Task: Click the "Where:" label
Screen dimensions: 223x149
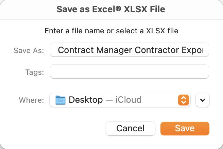Action: 31,100
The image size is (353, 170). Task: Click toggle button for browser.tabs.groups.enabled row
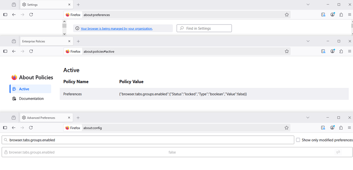(338, 152)
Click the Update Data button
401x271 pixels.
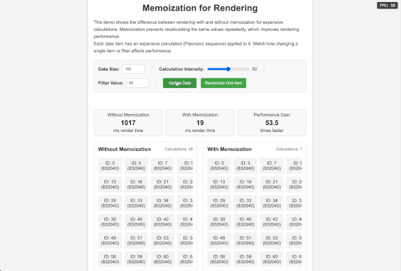180,83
● ● ● ● ●
Everything in the records goes into your answer exactly, except the pictures.

→ Solution to this task:
Task: Click the "Where:" label
Screen dimensions: 223x149
Action: 31,100
The image size is (353, 170). Task: Click toggle button for browser.tabs.groups.enabled row
(338, 152)
Click the Update Data button
401x271 pixels.
180,83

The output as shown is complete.